I wanted to sleep in and drink tea and read a book and knit. I wanted to go see a movie with my husband. I wanted to finish a monopoly game with the kids.

I wanted to NOT think about how grotesque I currently feel. How even my PJs hate my steroid body and how the heat has given me rashes in places I didn’t know you could get rashes, or that I had places.

I’ve been cranky for days waiting for medication to kick in and steroids to taper off. More swollen than usual. I bet if you threw me in the Pacific I’d bob up and down like a buoy.

So of course a photographer was going to follow me around all day. And take as many photos as humanly possible. Because it wasn’t enough that sitting over my laundry that morning I couldn’t even find a bra that was comfortable and it was reducing me to tears, I had to try and look presentable for the world.

The last time I looked presentable for the world my own grandfather pretended he didn’t know me and basically disowned me in front of his nursing home staff.

That’s not my granddaughter.

It’s ok grandpa. Really. I get it. I don’t know her either. I’m getting to know her though. She’s still pretty cool. But I get it. You’re not the only one, so don’t feel bad.

I am just so tired. The roller coaster. I feel like I am doing so well and fighting so hard and I have come so, so far. HELLO… DO YOU SEE HOW FAR I HAVE COME??!!!! HELLO!!! MEE!!!!! OVER HERE??!!!!

…and then someone sees and I stop flapping my arms because I realize they aren’t my arms and I cover them all embarrassed like and slink away back into my new found place of quiet where I just play the role of Mom. I don’t really tweet or facebook or talk to anyone or text or call anyone. I just go see my doctor, and take care of the kids.

Rinse, lather, repeat.

It’s safer that way.

I don’t get accused of doing too much or too little. I don’t talk to anyone about my illness or how it makes me feel. I don’t talk, period. I just wait.

Wait for the weight to come off. Wait for the steroids to be gone. Wait to be taken up on my constant offer of celebrating life. Because I’m here and I just want to enjoy the ones I love most.

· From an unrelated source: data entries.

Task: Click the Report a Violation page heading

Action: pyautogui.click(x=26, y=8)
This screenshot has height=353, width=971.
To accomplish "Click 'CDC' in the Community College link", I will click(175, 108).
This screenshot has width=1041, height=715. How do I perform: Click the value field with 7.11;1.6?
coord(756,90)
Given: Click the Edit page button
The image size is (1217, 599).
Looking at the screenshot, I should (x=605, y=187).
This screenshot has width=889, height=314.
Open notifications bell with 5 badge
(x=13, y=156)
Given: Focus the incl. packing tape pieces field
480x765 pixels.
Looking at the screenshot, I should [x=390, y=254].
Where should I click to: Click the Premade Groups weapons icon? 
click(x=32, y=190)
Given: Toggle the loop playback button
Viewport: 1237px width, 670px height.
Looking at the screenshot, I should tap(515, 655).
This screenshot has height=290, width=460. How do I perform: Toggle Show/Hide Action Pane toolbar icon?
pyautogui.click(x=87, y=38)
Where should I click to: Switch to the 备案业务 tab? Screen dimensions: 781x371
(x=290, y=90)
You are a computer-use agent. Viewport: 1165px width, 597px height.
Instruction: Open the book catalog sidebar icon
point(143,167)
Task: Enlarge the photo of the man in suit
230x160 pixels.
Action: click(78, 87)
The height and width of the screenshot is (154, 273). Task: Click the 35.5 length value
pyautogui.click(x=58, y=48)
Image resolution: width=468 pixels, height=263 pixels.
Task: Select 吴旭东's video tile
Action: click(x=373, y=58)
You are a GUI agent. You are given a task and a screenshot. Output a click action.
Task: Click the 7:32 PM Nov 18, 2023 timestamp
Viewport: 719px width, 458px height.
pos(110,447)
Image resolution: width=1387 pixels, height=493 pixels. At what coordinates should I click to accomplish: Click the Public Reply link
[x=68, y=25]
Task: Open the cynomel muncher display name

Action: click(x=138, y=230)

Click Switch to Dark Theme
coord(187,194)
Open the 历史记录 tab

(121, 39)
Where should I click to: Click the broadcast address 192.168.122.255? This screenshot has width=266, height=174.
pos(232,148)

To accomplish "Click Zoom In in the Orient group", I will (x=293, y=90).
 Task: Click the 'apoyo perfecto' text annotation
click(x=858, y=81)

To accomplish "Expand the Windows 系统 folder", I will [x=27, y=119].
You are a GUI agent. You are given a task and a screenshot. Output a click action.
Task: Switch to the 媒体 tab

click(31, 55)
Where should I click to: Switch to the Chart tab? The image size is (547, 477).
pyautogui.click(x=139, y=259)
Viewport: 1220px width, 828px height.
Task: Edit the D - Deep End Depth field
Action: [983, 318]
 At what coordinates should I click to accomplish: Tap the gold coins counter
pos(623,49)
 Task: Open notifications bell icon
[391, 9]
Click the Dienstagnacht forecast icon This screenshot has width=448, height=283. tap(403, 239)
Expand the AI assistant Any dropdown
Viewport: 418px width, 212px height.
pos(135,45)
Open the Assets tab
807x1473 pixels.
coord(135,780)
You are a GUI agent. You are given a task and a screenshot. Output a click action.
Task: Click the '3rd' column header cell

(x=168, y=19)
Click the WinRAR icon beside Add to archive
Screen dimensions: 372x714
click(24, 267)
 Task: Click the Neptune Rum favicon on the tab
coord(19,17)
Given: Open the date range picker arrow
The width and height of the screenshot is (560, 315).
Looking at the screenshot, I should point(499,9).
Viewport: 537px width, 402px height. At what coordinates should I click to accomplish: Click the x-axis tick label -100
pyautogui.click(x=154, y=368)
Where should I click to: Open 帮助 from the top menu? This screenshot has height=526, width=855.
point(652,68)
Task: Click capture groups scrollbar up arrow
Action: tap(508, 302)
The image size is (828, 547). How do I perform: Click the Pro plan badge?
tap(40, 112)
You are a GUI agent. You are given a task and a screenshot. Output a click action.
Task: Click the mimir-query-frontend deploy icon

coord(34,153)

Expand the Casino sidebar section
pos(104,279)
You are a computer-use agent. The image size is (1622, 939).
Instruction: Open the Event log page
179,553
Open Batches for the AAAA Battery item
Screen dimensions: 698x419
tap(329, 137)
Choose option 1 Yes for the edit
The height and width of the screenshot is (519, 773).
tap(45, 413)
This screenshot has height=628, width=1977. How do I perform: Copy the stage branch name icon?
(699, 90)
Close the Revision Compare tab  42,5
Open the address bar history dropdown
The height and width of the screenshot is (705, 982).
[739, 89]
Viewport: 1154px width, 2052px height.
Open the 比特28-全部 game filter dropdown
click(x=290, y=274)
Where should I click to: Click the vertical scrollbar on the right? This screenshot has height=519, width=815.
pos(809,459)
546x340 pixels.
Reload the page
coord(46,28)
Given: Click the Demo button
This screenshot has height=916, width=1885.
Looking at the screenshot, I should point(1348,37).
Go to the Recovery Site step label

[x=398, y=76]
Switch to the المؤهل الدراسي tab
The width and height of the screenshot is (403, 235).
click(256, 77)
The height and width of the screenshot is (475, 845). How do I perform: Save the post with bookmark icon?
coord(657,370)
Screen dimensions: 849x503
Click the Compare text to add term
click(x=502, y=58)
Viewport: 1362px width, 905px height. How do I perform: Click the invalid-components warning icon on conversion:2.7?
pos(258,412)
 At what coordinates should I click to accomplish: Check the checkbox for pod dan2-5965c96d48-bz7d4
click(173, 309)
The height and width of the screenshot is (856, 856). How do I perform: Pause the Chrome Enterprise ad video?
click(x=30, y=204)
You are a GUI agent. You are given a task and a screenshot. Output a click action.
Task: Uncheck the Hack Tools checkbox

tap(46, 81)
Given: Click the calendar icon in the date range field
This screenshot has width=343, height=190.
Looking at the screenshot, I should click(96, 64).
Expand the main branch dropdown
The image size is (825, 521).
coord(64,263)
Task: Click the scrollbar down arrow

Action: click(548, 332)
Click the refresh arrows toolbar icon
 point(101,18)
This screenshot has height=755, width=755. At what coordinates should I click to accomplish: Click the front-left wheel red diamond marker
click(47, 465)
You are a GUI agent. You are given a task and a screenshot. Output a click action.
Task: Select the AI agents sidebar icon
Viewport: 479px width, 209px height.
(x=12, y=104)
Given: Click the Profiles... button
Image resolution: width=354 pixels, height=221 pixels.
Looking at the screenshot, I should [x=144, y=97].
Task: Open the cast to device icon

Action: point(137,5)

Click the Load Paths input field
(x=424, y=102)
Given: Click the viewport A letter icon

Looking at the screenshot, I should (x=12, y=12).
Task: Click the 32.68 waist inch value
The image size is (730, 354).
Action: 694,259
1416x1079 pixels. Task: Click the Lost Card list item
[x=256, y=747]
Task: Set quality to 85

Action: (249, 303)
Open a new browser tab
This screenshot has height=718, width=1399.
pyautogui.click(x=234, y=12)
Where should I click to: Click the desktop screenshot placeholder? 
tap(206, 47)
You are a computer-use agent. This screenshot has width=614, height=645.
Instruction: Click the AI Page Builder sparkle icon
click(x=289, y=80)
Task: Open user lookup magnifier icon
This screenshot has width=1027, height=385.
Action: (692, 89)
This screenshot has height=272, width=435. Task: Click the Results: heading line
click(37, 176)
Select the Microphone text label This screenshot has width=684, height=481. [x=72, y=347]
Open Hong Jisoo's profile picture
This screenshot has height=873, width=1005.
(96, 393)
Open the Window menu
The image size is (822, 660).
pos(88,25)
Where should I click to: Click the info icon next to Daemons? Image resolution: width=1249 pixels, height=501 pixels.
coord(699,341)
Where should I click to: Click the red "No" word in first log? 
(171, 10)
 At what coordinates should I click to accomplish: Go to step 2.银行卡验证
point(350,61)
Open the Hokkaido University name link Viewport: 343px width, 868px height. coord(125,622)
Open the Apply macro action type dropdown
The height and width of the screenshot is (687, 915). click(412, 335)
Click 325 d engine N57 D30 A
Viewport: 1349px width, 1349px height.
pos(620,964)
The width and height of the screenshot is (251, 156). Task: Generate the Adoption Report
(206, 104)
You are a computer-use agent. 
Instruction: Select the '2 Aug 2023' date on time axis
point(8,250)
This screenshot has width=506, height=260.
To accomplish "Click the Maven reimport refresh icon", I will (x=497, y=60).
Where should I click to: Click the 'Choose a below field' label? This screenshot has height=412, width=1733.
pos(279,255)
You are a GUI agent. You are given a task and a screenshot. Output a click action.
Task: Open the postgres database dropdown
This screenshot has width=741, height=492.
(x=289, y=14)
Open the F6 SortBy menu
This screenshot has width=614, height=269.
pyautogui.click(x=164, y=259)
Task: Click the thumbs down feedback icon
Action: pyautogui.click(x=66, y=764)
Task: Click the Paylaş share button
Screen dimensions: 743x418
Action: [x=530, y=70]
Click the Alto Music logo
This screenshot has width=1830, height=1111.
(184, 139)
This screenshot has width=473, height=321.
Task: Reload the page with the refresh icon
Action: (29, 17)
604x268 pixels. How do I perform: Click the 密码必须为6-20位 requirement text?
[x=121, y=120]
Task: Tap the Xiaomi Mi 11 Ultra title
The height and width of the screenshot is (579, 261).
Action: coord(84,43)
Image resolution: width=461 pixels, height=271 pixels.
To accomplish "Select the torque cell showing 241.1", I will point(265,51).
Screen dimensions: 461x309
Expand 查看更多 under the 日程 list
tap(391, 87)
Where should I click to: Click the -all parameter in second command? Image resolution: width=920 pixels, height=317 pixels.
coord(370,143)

Which put me in this ridiculous position of trying to help so many others ‘like’ me. As if we all have some sort of magic ‘sameness’ that we all KNOW we do not. As anyone with a chronic illness well knows, the ‘chronic’ part of that description of our lives sucks way worse than the ‘illness’ part.

But maybe that is why I got dressed anyway. I didn’t cancel. I didn’t call and stop the whole thing. Because I am hoping that by some miracle, chronicling this entire portion of my life…horrible bits and all, vulnerable parts and all, will mean something when this portion is over. Will help someone.

Even if it’s just myself.

So yes, today I was followed by a lovely photographer. For the second time. My family seems to keep tolerating these intrusions although we’ll see for how much longer.

And tomorrow, after I get the kids off to school, I plan on having tea and knitting.

Yes, I’m gearing up for Tuesday. Yes, I care more than I can possibly explain. Maybe that is why all of this is also so hard. The idea that on top of everything else, the fight, the struggle, the absolute essence of all we’ve worked for could be gone as the nation votes is not helping my mood. I can not believe half of the country is willing to play with my life, my family, my health in this manner…

…you can read my final blog post for the President’s re-election campaign at BarackObama.com right now, and please feel free to share it with as many people as possible before they head to the polls.

In the meantime, I’ll be over here. Hunkered down in my corner with my tea and my knitting (doctor approved in 15 minute increments before a joint stretch…but I can’t even go that long yet so don’t worry) and working on my diet.

Eventually my grandfather will see me again. As will others.

And, eventually, I will want them to.